* [Document]:
************

Sunday, August 24, 2003
House moving: from the beginning
Ok, let's try to write a brief chronology of what's been happening with this house sale. It all starts on 10th July, when to my surprise I get a phone call offering me the job in Nottingham I'd interviewed for a few days before, and which I'd figured I'd failed. So I accept, and agree a starting date of 9th September as I'm due to attend the EUROCALL 2003 conference at the start of September. Two clear months in which to finish off the current work I'm doing, and sort out a house sale and move. Easy-peasy, you'd think.
Selling my house: the first moves
So my next move is to call local estate agents to get valuations. I get four in and get valuations ranging from 65k to a ludicrous 72k (this is a 2-bed end terrace in Hull, hardly a hot location). I pick the Halifax and decide to have a go at 68k. This is still an amazing jump on the 45k I bought the place for in November 2001, but I figure that any 'profit' is going to be swallowed up by the higher house prices in Nottingham. Shortly afterwards, on 22nd July, I go to the Nationwide and get them to ok a mortgage up to 75k.
Finding a house
So then I go house-hunting in Nottingham, requiring much searching on the Internet (on a 56k modem, mind) for estate agents in the area, whose websites range from ok to absolutely dire and unusable. In this I'm helped by my girlfriend, Jenny, who's well experienced in this house-buying lark and was, and is, an invaluable source of advice. It also helps that her sister and man live in Kimberley, just outside Nottingham, so we can kip over and get some local advice from them. I ring around estate agents, and get them to put me on their mailing and 'alert' lists and send me out house details, of which a stack arrive through my letterbox, as does a copy of the local Nottingham property rag. My criteria are simple:
- 90k max
- quiet area - no main or through roads
- 2-bed or better terrace or better
- within cycling range of the University
Searching, searching, ever searching....
Jenny and I - well, mainly her - go through the rag and the various sheets I've been sent, and pick out a few worth looking at within cycling range of the University. I ring estate agents and arrange viewings for two places, the others marked as possibles having already gone. Off we trot to Nottingham on Saturday 26th, around 1.75 hours drive down motorways. The first place, in Long Eaton, is a bit of a wash-out - small house, unsuitable area (smack under the E Midlands airport flight path doesn't help, unless I wanted to get back into planespotting).

************

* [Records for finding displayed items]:
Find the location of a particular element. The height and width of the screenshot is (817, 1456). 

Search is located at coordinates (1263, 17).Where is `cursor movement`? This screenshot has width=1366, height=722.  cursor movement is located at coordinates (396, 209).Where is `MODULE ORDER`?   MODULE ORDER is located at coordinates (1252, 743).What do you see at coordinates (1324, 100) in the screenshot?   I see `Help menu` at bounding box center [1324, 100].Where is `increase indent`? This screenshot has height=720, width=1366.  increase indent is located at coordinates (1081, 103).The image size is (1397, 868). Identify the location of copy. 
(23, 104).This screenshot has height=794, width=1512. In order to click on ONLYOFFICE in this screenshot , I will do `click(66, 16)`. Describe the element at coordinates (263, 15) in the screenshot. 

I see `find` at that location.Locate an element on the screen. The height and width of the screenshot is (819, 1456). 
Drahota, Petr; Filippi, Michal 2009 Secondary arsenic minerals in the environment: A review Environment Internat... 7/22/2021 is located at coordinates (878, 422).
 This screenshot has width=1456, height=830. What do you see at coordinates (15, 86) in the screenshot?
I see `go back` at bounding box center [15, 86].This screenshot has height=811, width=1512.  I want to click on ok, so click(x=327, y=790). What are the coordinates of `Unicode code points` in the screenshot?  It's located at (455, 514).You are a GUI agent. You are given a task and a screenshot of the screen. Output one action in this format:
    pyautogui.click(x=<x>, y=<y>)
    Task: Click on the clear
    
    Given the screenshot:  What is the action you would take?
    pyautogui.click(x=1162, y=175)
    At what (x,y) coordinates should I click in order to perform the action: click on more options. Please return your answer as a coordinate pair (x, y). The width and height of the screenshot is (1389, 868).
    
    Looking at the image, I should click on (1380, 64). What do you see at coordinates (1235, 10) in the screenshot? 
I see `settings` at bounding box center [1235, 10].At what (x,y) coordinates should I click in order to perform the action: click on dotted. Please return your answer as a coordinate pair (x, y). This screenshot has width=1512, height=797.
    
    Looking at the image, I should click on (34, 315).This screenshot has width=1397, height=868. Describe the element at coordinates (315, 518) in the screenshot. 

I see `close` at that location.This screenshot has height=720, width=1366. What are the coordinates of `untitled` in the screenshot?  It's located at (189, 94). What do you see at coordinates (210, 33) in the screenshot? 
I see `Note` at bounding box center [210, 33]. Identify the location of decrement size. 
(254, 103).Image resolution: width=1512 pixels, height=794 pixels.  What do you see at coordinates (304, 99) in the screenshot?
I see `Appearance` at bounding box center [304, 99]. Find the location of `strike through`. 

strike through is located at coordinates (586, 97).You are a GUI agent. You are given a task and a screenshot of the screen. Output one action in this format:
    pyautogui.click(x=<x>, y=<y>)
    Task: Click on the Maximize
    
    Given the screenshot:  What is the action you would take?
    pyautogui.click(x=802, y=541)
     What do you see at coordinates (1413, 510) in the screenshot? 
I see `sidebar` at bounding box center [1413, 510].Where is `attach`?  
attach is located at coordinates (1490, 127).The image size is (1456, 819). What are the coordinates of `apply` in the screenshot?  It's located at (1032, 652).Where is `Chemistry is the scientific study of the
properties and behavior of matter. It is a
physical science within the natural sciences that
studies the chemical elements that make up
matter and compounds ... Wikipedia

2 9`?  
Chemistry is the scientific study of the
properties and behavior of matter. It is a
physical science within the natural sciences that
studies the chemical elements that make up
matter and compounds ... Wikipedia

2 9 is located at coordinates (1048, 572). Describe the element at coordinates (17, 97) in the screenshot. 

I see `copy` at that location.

************

* [To be done]: Name every criterion the writer sets for the Nottingham house in the blog post about moving house. Rely only on the blog post, not on the listing.

* [Reply to the exercise]:
- 90k max
- quiet area, with no main or through roads
- 2-bed or better terrace or better
- within cycling range of the University